Today, the patriarchate official continued, “we will stop the American project as well! This is a civilization of usury, a cult of the principle of ‘money makes money,’ and the triumph of egoism as the supposedly optimal model of human existence.” For Russians, convictions and faith must be “more important than profit.”
“Christian civilization and the civilization of usury are mutually exclusive things: either one or the other,” Chaplin argued. When usury was “relegitimized, Christian civilization began step by step to yield the historic scene. And on the contrary, when Christian civilization developed independently, freely and integrally, usury disappeared.”
“Usury is a sin,” and “we must today say to ourselves and to the surrounding world that we can live without this sin, we can articulate such economic systems which would be an attempt to return Christian civilization to economics. A large number of people will be against this, in the first instance, the major world banks … [and] many banks.”
That means that Russia and Russians must stand up to “present-day Western civilization, which is not the real West which also created Christianity.” Rather it is “the civilization of a narrow elite” which is tyring to take control of its own populations and then of everyone else’s. This must not happen.
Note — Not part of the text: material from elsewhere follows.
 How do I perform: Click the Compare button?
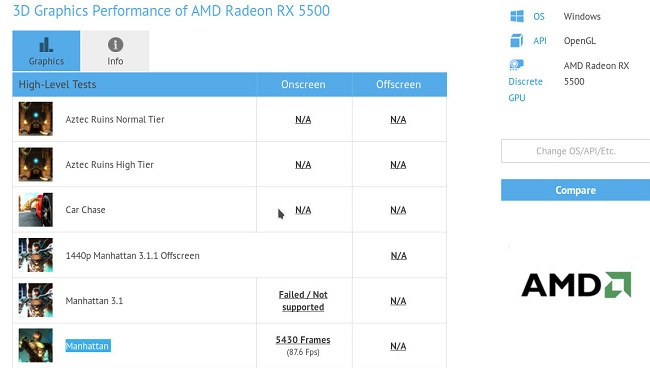click(575, 190)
Russians and others must recognize that this is what is at stake, that they face an alternative and unacceptable form of civilization, one just as alien as they faced in 1941. And just as they stopped the Nazi tank columns then, they must stop the “ideological ‘tank columns’” now on the attack.
Three things need to be kept in mind about Chaplin’s remarks. First, he is a popularizer or even vulgarizer of the ideas of others, notorious for saying things in the most simplistic way in order to attract the largest amount of attention and support. What he is saying undoubtedly reflects thinking in the Patriarchate and the Kremlin, but such thinking is likely more sophisticated than he is presenting it here.
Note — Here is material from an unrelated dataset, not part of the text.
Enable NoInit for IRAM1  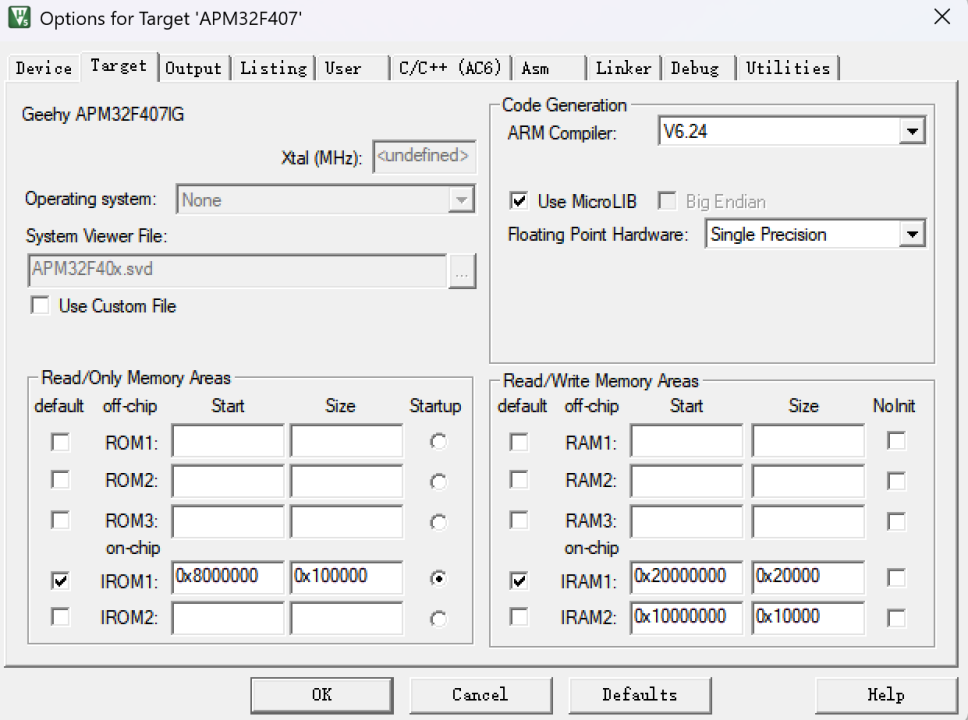tap(897, 578)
Second, as some reports about his remarks have failed to note, Chaplin devoted less than 20 percent of his interview to this issue. Most of his comments to the Kazan newspaper were about the state of relations between Orthodoxy and Islam and between Russians and Muslims in the Russian Federation. His comments on the East-West divide are certainly the most dramatic but they may not even have been his focus.
And third, his comments about usury are both especially worrisome and entirely explicable in the context of Chaplin’s efforts to reach out to Muslims. On the one hand, references to usury have long been a theme in anti-Semitic discourse, with those who hate Jews explaining it by reference to the supposed links between Jews and banks.
Chaplin did not make that link here, but it would certainly be one that some of his audience in Russia as a whole if not in Tatarstan itself. As such, his attacks on the West fit squarely within an old and ugly tradition of anti-Semitism in Russia and unfortunately in some parts of the Russian church.
And on the other hand, Chaplin may simply have been focusing on the question of usury as a means of reaching out to Muslims whose faith categorically forbids lending money at interest. By casting the civilizational issue in terms of that activity alone, the Orthodox activist may simply have wanted to give Muslims in Russia a compelling reason to line up with the Orthodox.
But however that may be, Chaplin and his colleagues in the Orthodox Church are playing with fire by talking in this way. Indeed, it is entirely possible that their words will ignite a conflagration where they do not expect it. At the very least, they will make it more difficult for Russia to modernize and to cooperate with the rest of the world.